Activating My Zionist Self
They said we killed Jesus. And though my sister and I thought we had an airtight alibi (being only seven and 10 years old), the kids of Mary Street could not be convinced. It was 1976, and my family had relocated from Long Island to a leafy suburb just outside New York City. The students of Our Lady of the Sacred Heart School, with whom we shared a bus stop, said they’d been taught that the Jews murdered Christ. My sister and I were the first Jews they had ever met.
At first, the abuse was limited to name-calling—“big nose,” “k*ke.” Then, a game: Throw a penny in a bush and make us fetch it. I could retrieve the penny, but not without muddying my knees. When it escalated to hair-pulling, my parents started waiting with us at the bus stop.
But they couldn't always protect us. One night, my sister and I were home with a babysitter when we heard a commotion upstairs. Some of the older brothers of the Sacred Heart kids had broken in. They painted swastikas on our walls and threw our furniture down the stairs while we hid in a dark closet, nightgowns wrapped tightly around our knees.
The babysitter dragged the phone to the closet and called her father, who came quickly, as did the police. The perpetrators’ parents made excuses—“Boys will be boys”—and my father sold our house at a loss. We moved away and tried to forget. In a birthday video I made for my mom decades later, I included a single image of that time. I captioned the photo: “We Don’t Talk About Mary Street.”
I don’t know if it was because of the antisemitic harassment or not, but my family was almost completely non-observant. No bat mitzvahs, no synagogue—not even on High Holy Days. We celebrated Passover with Maxwell House Haggadahs, my mother breaking out the Dustbuster if crumbs of matzah fell on the table. We ate kugel on Rosh Hashanah and got presents on Chanukah, and that was the extent of our Jewishness.

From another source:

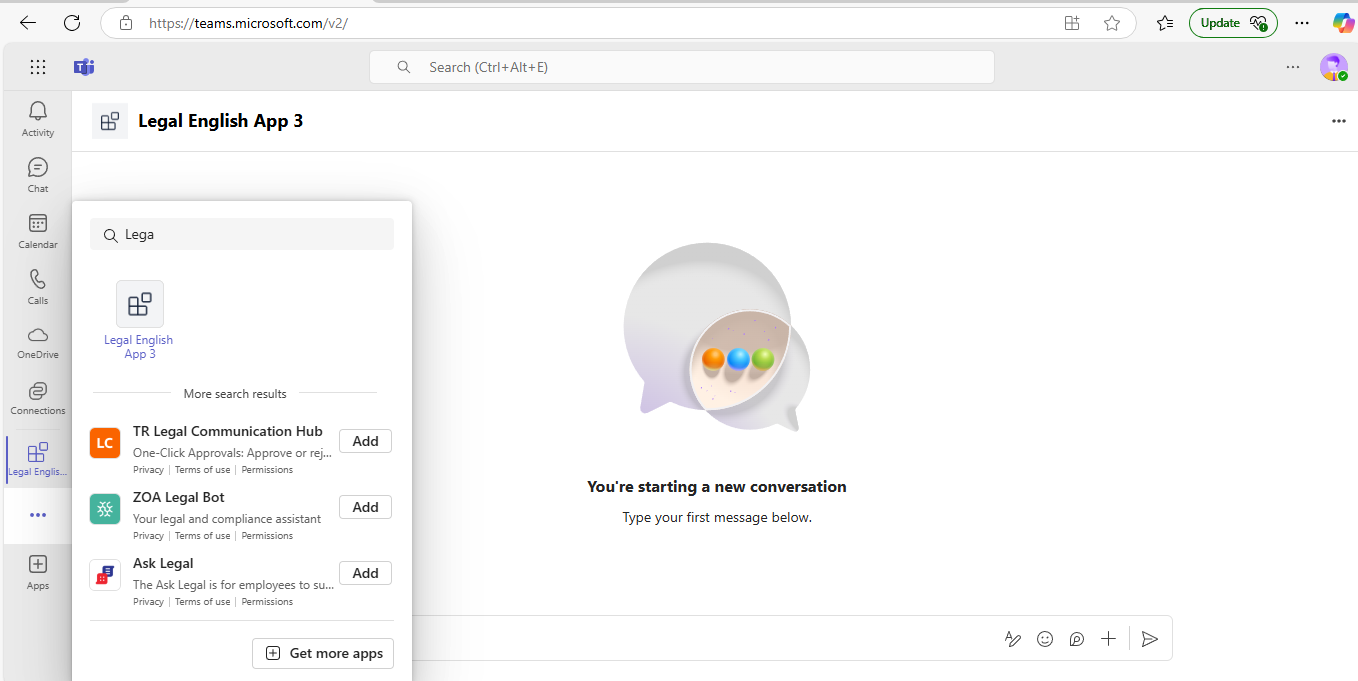Open Copilot in the browser toolbar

After graduating from college, I moved to Manhattan, where cultural Judaism was omnipresent. Even my Dominican super used Yiddish phrases: “5B left their farkakte tub running.” It finally felt safe to be Jewish, and I began to crave a more observant lifestyle. At a St. Patrick’s Day party in Chelsea in 1995, I met a handsome Jewish man even more detached from tradition than I was. Something made me ask him, that very night, if he would be willing to marry in a Jewish ceremony and raise our children Jewish. Too fast? Yes. Too forward? Maybe. But I didn’t want to waste time with someone who didn’t want a Jewish family. 28 years and two Jewish sons later, I’m glad I asked.
We observed the holidays, joined a shul and sent our children to Hebrew school. But we rarely celebrated Shabbat and, over the years, our synagogue attendance dwindled. Our Judaism was merely an accessory: something we knew we had but didn’t bother reaching for, like a box of photos on a high shelf.
And then October 7 happened.
Like anyone who saw footage of the attacks, I was heartbroken. But one day later, when the world turned on Israel with a vile torrent of antisemitism, I was enraged. October 7 awakened a beast inside of me. That little girl cowering in her nightgown had grown up into an activated Zionist. I vowed to never again make myself small.
To that end, I knew I had to go to Israel. I traveled with six equally anguished girlfriends. We moved from dawn to dark, learning, seeing, listening, crying, but mostly admiring. We could not help but be in awe of the strength of the Israelis: their grace, their humanity, their incredible optimism. Men who had lost their legs in battle spoke of how grateful they were to be alive. Women who had survived the Nova massacre adopted the motto, “We will dance again.” I vowed to adopt a more “Israeli” outlook when I returned to New York.
Being Jewish today is like going through puberty: hearts are broken; emotions are at an all-time high. You can’t stop talking about how terrible it is. And yet, from that morass we emerge wiser, more mature: able to face challenges of greater consequence. I will survive the growing pains—and stand beside my Jewish brethren, my Israeli compatriots, to say, proudly and loudly, “Am Yisrael Chai.”